Medusa, our daughter, isthirteen, clear-eyed and knowing. She’s inherited Tom’s Black Irish hair and blue eyes, but in every other respect she takes after me. Sometimes this makes me sad; sometimes not. Naming her was my privilege, part of the deal Tom and I struck when we decided to have a child. I’d planned to call her Artemis, after the Greek goddess of the hunt, but that was before I endured a thirty-hour labour that ended in a forceps delivery and fourteen stitches.
Our son, Peter, named by Tom, is soft. Clay to her marble. He inherited my honeyed colouring, but people always say he takes after his dad. Amenable, sunny, accommodating. Ten years old, but he seems younger. He’s cerebral and dreamy; he gets bullied at school, and frequently comes home without the new computer game or collectible for which he’s saved for months.
I try not to play favourites, but if we were animals in the wild, Peter would be first to be picked off from the herd. He needs me in a way Meddie never has.
Peter sits down at the breakfast bar now and fills his bowl with plain yoghurt and granola. He reaches for the last banana in the fruit bowl to slice on top. His sister doesn’t like bananas, but now that Peter’s taken the last one, she wants it. She snatches his bowl away, and he sighs, but doesn’t object.

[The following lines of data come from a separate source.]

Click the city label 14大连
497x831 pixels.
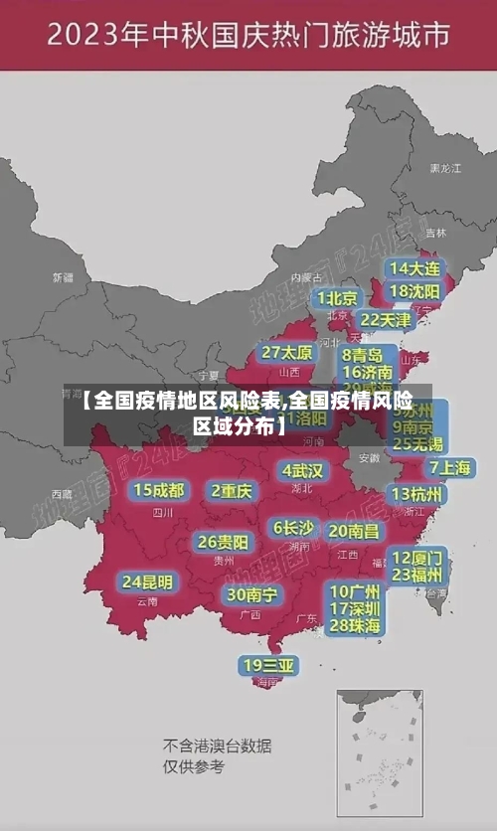click(x=414, y=268)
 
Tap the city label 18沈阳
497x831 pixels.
click(x=414, y=291)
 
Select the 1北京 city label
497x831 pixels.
click(x=337, y=298)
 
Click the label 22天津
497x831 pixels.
click(x=385, y=320)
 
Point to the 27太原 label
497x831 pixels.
click(x=287, y=353)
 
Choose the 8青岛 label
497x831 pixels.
click(x=363, y=355)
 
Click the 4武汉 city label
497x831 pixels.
click(x=302, y=470)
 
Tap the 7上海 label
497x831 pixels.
click(x=449, y=468)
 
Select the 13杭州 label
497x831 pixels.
click(x=417, y=494)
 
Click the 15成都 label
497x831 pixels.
click(x=159, y=490)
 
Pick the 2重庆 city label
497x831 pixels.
click(x=232, y=491)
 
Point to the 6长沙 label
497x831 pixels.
click(x=293, y=528)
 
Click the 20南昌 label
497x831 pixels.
click(x=354, y=531)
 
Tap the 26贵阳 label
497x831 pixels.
click(x=223, y=543)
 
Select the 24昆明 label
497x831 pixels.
click(x=147, y=582)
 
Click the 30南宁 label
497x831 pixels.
click(x=251, y=594)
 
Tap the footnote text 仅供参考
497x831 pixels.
click(x=194, y=766)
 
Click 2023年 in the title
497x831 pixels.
click(x=95, y=37)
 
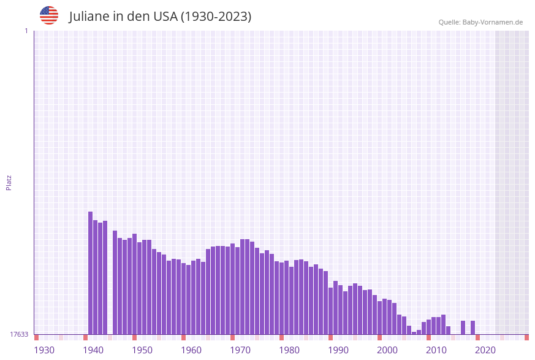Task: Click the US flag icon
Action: coord(49,15)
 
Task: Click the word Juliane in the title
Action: coord(89,17)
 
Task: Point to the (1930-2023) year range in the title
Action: coord(216,17)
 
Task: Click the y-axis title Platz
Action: coord(9,182)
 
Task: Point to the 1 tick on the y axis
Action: coord(26,31)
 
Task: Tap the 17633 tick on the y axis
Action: coord(19,334)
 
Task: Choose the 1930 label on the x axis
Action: coord(44,350)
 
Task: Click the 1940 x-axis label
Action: coord(93,350)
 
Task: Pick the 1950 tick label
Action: coord(142,350)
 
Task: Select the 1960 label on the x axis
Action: coord(191,350)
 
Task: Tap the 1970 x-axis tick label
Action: coord(240,350)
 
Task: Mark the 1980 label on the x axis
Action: coord(289,350)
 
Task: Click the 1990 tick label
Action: coord(338,350)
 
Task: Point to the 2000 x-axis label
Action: coord(387,350)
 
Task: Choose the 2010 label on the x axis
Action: coord(436,350)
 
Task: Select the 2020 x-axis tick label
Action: coord(485,350)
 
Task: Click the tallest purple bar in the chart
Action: coord(91,273)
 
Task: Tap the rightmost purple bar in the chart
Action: coord(473,327)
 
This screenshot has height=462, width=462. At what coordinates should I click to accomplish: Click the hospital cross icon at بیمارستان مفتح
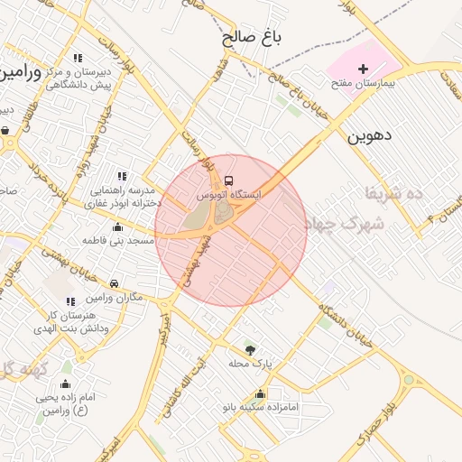364,69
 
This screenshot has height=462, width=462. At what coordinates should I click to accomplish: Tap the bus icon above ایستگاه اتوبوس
227,180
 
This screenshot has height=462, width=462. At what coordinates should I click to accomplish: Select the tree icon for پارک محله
250,349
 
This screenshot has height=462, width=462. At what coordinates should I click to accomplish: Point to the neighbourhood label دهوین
368,136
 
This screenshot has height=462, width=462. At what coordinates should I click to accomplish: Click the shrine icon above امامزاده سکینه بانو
261,393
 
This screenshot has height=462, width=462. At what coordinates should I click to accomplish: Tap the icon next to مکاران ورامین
114,282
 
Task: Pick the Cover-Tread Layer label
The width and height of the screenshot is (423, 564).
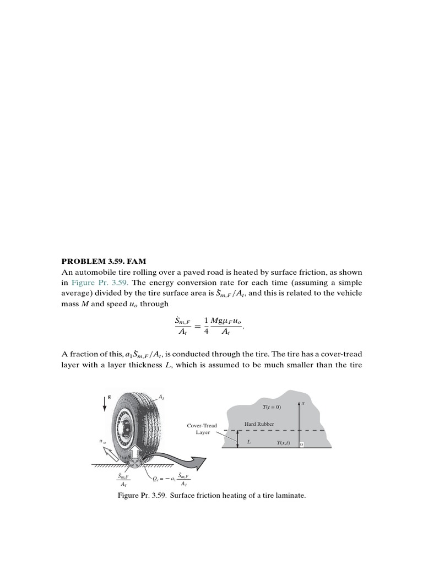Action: click(x=202, y=429)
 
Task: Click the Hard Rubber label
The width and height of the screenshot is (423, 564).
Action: click(x=259, y=424)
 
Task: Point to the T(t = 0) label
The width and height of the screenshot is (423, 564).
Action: click(x=272, y=406)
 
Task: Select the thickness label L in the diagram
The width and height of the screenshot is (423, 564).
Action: click(x=249, y=442)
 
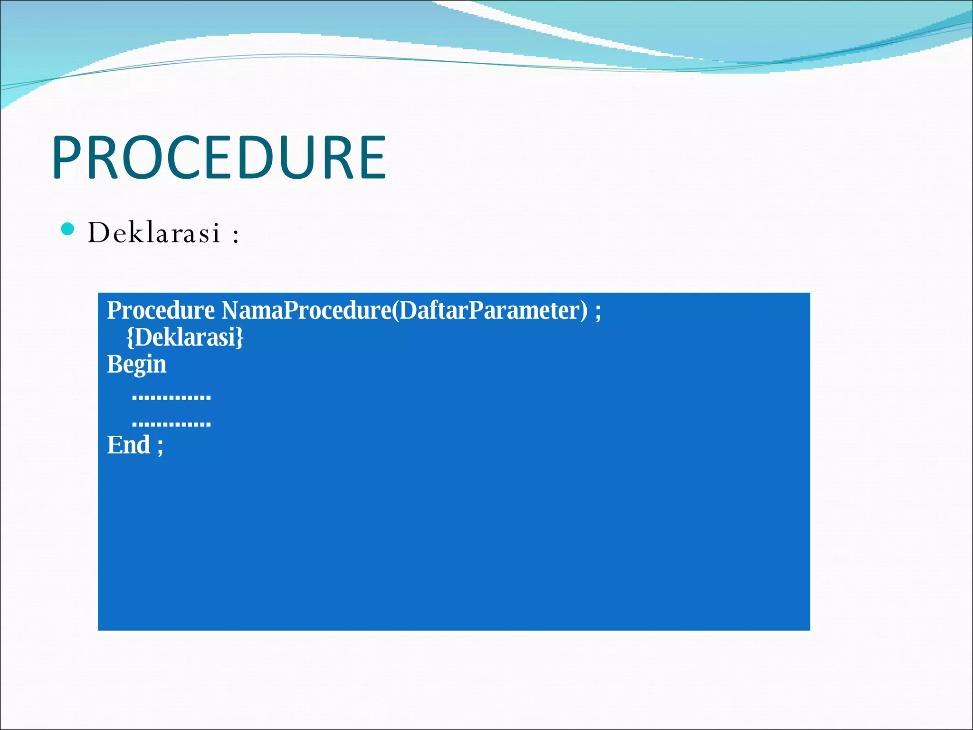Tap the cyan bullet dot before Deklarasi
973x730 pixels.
click(x=68, y=229)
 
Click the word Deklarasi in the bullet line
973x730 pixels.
click(x=154, y=233)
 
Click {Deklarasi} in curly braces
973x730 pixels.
click(x=185, y=337)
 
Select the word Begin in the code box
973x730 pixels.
click(x=136, y=365)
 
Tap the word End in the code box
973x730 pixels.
click(x=128, y=445)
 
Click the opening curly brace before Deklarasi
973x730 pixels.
click(x=130, y=337)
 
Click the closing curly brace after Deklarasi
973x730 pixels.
click(x=240, y=337)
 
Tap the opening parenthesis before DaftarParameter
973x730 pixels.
click(x=395, y=311)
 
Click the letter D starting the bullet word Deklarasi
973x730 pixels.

‘Give that back,’ Tom says.
Our daughter regards him, flat-eyed, and spoons a mouthful of granola and yoghurt between her lips.
‘Give the bowl back to your brother,’ I say.
Medusa shrugs and sends it skittering across the counter towards him. ‘I don’t want it, anyway. The granola’s got mouse droppings in it.’
Peter yelps and shoves the bowl back. ‘Ewww!’
‘Enough,’ I say, in a tone of voice that silences the pair of them. ‘I need to shower and change for work. You’d both better be ready to go when I come back downstairs. Your father doesn’t have time to take you to school today,so I’m dropping you off.’
This is a rare event. Part of our deal when we decided to have a child was that Tom would assume the lion’s share of hands-on parenting. We both knew that however good my intentions I’d quickly lose interest in the repetitive routines of childcare, perhaps with disastrous consequences.
I was quite clear when Tom asked me to marry him: I had no desire to replicate myself, no romantic longing to blend our genes. Frankly, given my childhood, I was a rotten proposition as a wife all round, but Tom was touchingly undeterred.